_Activity_
Please restate every record below word for word and skip the pictures.

_Given information_
☆ ☆ ☆

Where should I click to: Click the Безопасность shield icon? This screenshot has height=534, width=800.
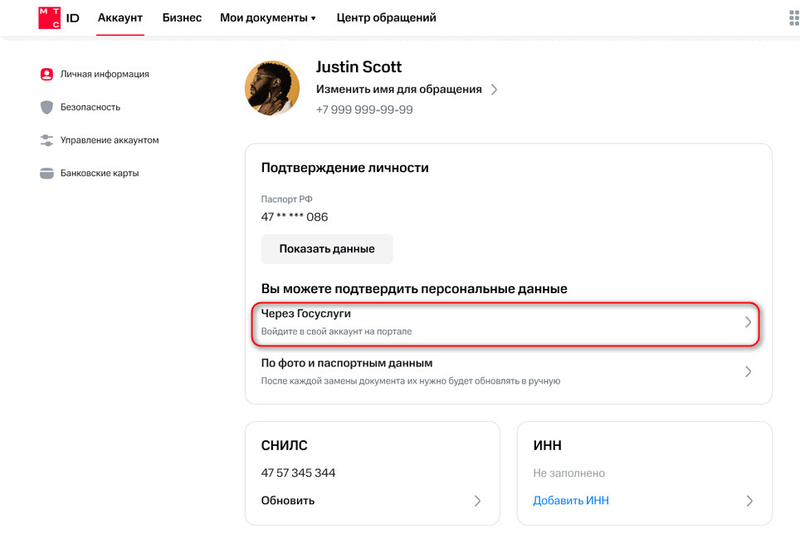[46, 107]
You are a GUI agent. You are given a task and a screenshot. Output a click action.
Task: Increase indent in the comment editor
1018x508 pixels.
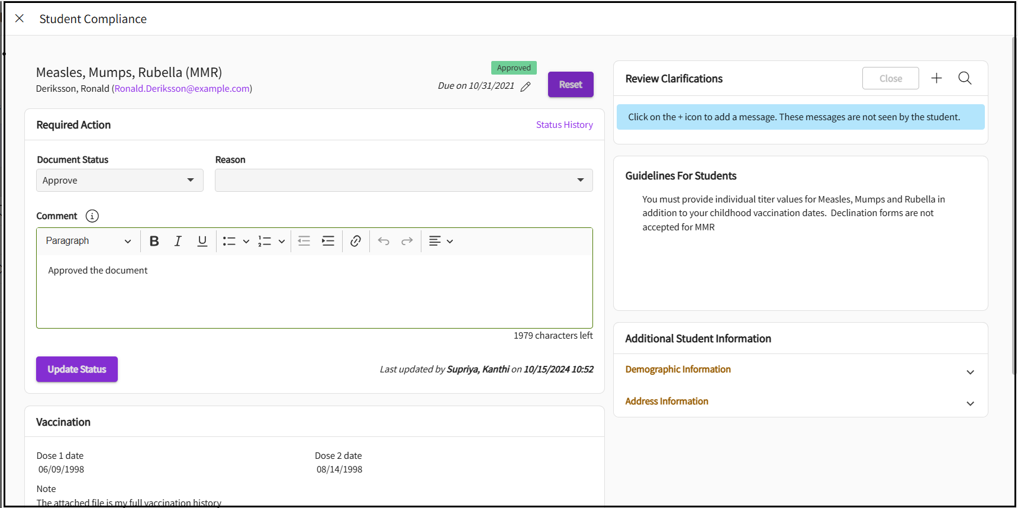click(328, 241)
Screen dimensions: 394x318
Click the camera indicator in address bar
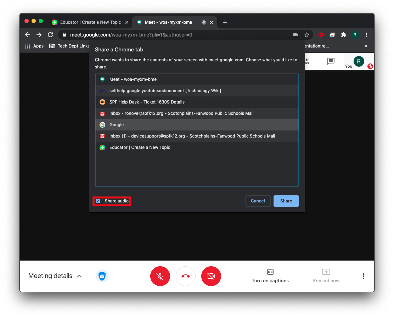pos(296,35)
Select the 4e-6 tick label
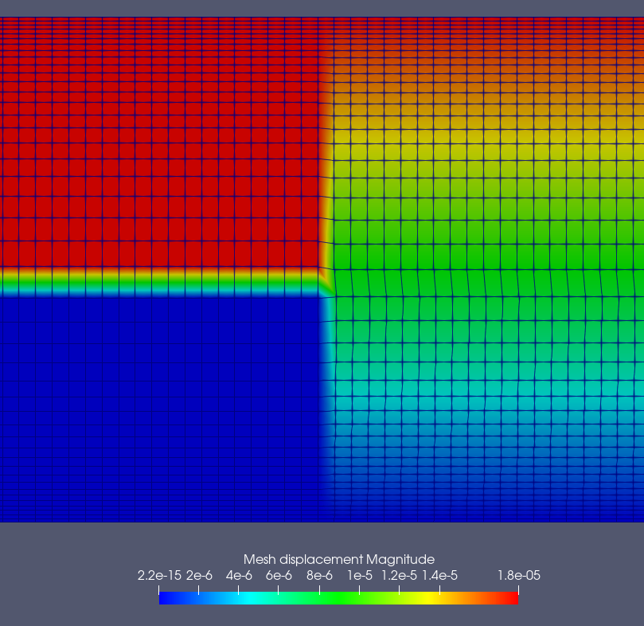This screenshot has height=626, width=644. coord(239,576)
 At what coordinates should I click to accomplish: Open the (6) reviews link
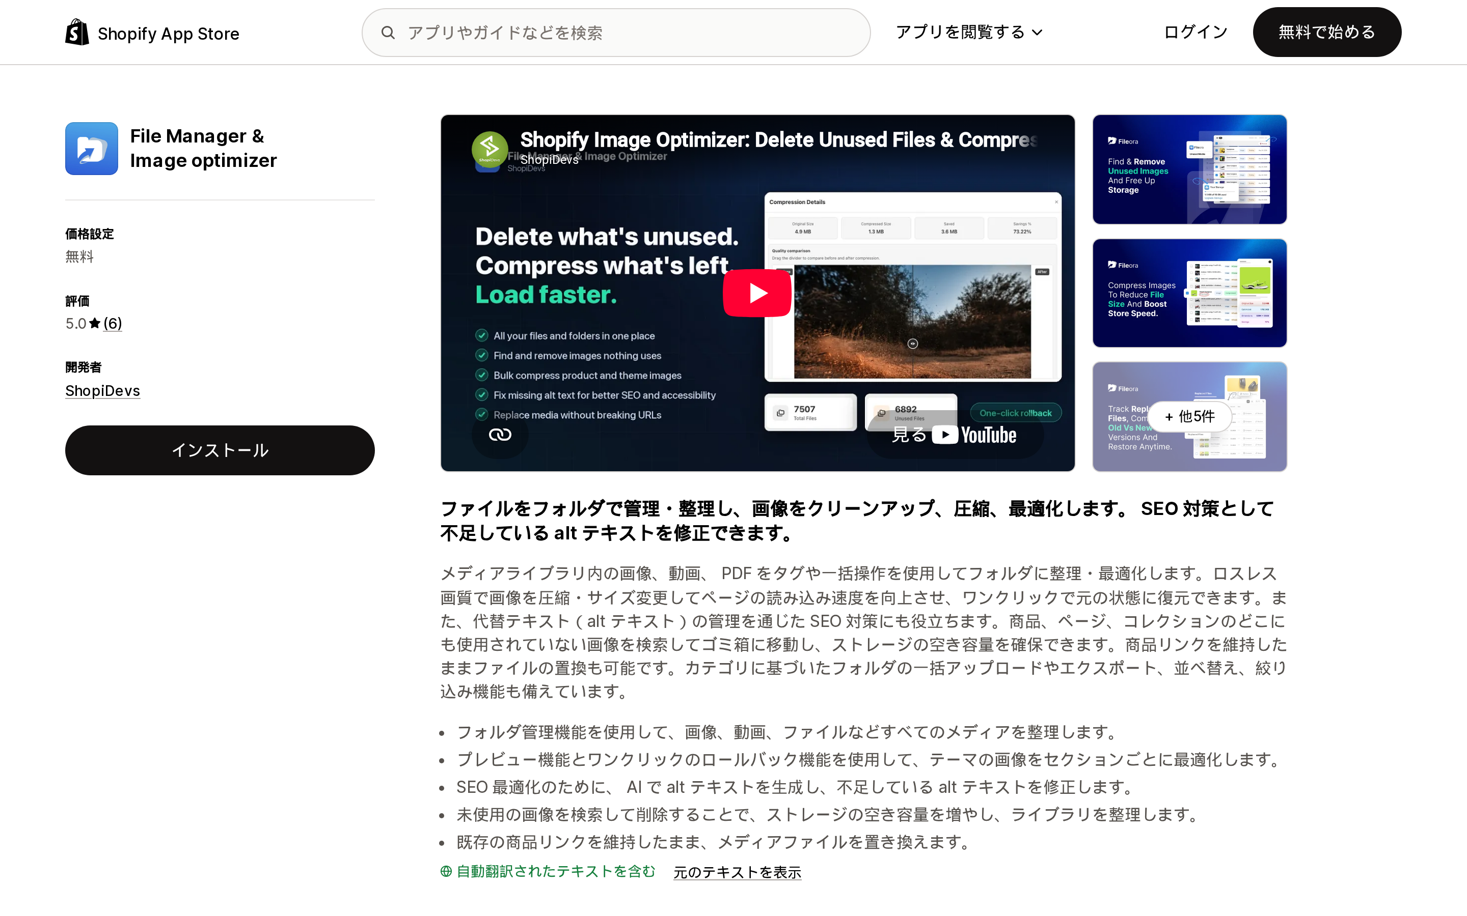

☆ ☆ ☆

_Response to the exercise_
Where should I click to: Click the Безопасность shield icon? This screenshot has height=534, width=800.
[46, 107]
You are a GUI agent. You are given a task and a screenshot. Output a click action.
Task: Increase indent in the comment editor
1018x508 pixels.
click(328, 241)
Screen dimensions: 394x318
Click the camera indicator in address bar
pos(296,35)
Select the 4e-6 tick label
This screenshot has height=626, width=644. coord(239,576)
 At what coordinates should I click to accomplish: Open the (6) reviews link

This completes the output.